A/N: Some of you know that I have had this story sitting, completed, for almost three years. After some recent tweaking, here it finally is. Originally written when Post Finem was on hiatus after the end of s10 there may be the occasional superficial similarity to aspects of that story. My thanks to Batteredpen for allowing me to use her interpretation of events immediately post-Estuary and bend it to suit.

1. Late May 2012.

It was always the same. Every time he visited, the walk through the grounds felt unreal until he rounded the final corner and was confronted, yet again, with that irrefutable, terrible truth. She was dead. And, as always, it hurt. God, Christ, it hurt. This day was no different. It had been months since he had last visited and the grief that day had been so overwhelming it seen him end up on a wooden seat high above the sea in the fading dusk contemplating the futility of it all, including why he persisted in visiting when he knew there was nothing there of her. The physical remains, yes, but they were out of sight, defined only by the polished sombreness of the Larvikite he had chosen to commemorate her existence. There was, however, no hint of the essence of the person that she had been, in all her complexity. That was gone, consigned to history, a fading memory and he didn't think he could stand it. There were so many of those shadows in his mind, dating back almost forty years to his mother, that ethereally beautiful blonde woman who had tried so hard to steer him back on to the straight and narrow during his turbulent teens and first year at university, only to die without warning while he was still acting the young fool, and now Ruth had joined them, right when the future should have been so different. So very, very many, gone far too soon.
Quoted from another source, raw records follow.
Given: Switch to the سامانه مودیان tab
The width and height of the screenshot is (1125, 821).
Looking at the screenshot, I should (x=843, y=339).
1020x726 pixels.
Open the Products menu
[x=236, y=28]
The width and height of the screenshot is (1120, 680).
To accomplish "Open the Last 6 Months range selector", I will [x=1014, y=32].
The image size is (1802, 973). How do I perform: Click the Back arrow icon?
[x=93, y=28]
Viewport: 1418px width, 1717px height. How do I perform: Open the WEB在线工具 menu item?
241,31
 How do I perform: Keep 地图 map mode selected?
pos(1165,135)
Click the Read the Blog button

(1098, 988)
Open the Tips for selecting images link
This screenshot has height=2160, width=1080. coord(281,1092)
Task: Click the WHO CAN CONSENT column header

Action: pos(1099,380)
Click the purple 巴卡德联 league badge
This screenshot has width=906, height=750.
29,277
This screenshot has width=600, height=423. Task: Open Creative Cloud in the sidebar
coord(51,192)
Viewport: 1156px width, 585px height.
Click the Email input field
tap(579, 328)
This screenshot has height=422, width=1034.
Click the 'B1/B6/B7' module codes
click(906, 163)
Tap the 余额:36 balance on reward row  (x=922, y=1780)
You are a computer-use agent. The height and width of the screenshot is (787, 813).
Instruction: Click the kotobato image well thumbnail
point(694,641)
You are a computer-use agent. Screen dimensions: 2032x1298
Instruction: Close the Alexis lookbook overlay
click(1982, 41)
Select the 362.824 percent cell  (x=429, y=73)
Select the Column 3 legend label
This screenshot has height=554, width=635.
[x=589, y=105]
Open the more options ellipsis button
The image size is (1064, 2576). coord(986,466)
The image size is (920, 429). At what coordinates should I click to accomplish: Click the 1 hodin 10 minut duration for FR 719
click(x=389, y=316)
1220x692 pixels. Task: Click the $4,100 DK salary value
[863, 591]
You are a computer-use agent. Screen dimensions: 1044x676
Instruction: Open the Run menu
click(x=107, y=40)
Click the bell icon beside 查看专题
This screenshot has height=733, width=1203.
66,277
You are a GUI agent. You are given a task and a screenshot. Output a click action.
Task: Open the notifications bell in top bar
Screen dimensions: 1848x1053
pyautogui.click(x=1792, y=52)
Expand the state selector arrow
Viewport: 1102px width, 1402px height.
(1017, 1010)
As he approached the foot of the grave he allowed it all to wash over him yet again, recognising that the intensity was at least as much due to the date as it was to the reality. He really shouldn't be surprised that it was hurting every bit as much today as it had on that terrible day exactly twelve months ago, to the minute, when his personal Harpy had come home to roost from events back in what felt like the mists of pre-history. Events that had started with one lie and continued with another, a chimaera cobbled together with manipulative skill by a psychopathic adversary who had proven to be more deadly than even he had ever been. God knows he had been no angel which must have made Elena Platonovna the hand-maid of Satan. He had once tried to explain that to the woman in front of him now, that he was drenched in the blood of the innocent as well as the guilty and that he was irretrievably damaged as a result, better off out and away before he could hurt anyone else but she wouldn't have it and so, against all his better instincts, for and because of her, he had stayed. Then, apparently inevitably, she had pointlessly paid the ultimate price for his stupidity and her own wilfulness. Even worse, she had paid after all they had managed to achieve were a few precious, happy and oh so fleeting moments, when a tendril of a possible future, together, had first lifted its fragile head only to be immediately and permanently crushed. And that he knew he couldn't stand.

His vision blurred and his throat constricted as he slowly, carefully, sat on the edge of the elegant, understated stone monument that bore her name, suddenly consumed by the grief, almost as raw and bleeding as it had originally been for all that he now recognised that it was more for the loss of her future, what she might have become, as it was for the loss of his, with her. The surprise at its force on this day was mostly because lately he had thought the darkest depths of despair were behind him, that he was through all the traditional stages and into the last and hardest one, that of acceptance, for all that, now and then out of the blue, something (usually small: a hint of perfume, a cat who looked like Fidget sitting on a window sill, once the appearance in a late night TV show that he wasn't even watching of a young actor who bore more than a passing resemblance to Sasha Gavrik) would send him back into the slough of despond where it was uniformly dark, cold and featureless. Today the trigger may well have been an old folk song on the radio just as he was arriving here in the town where she was buried: it was the sound of the hammered dulcimer that had first got his attention, before the words had grabbed him and twisted his heart:

...There is a ship and it sails the seas and it's loaded deep, as deep could be

But not so deep as the love I'm in and I know not how, if I sink or swim.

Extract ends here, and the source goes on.